In his Sept. 30 decision, U.S. District Court Judge George B. Daniels also ruled that the unions’ case against the city could proceed. This lawsuit is the consolidation of three complaints filed by Detectives Endowment Association President Michael J. Palladino, Patrolmen’s Benevolent Association President Patrick J. Lynch, and Captains Endowment Association President Roy T. Richter, challenging an NYPD policy implemented last year in response to the Sean Bell shooting. In that case, the Detective who touched off the fatal confrontation admitted that as part of his undercover role he had a couple of drinks at the nightclub outside which the shooting took place.

__GOAL A__: In the lawsuit passage, which judge issued the Sept. 30 decision?
__GOAL B__: Write the next part of the lawsuit passage, picking up after its last sentence.
The material after the lawsuit passage is separate from it.

__GIVEN MATERIAL__:

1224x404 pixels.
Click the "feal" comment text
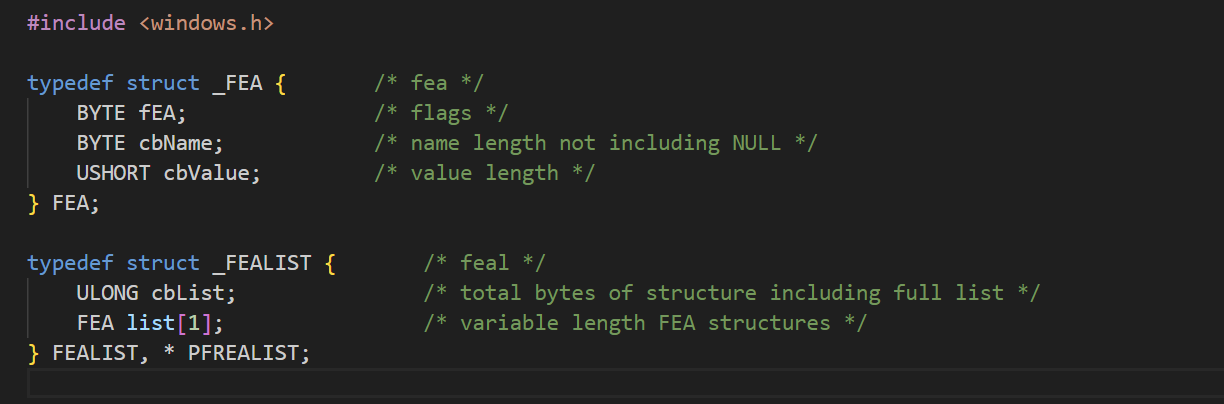coord(484,263)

__RIGHT ANSWER A__: U.S. District Court Judge George B. Daniels.

__RIGHT ANSWER B__:
Came Up Smelling Like Roses

In July, Det. Ivan Davison was the first officer to fail a sobriety test that became standard for all cops who fired their weapons and hit somebody. Detective Davison registered 0.09 — a hair over the legal limit of 0.08 — when he was tested following the shooting of an armed man who fired first at him. The Detective was immediately disciplined by the NYPD, but several days later — after both the media and Mayor Bloomberg praised his actions — Police Commissioner Raymond W. Kelly lauded him as a hero.

The three unions have challenged the sobriety test in lawsuits and with the Office of Collective Bargaining, because, they assert, the Breathalyzer constitutes an unreasonable search without suspicion. The unions also contend that previous officers were subjected to “embarrassment” and felt “sequestered,” even though no criminal charges were filed against them.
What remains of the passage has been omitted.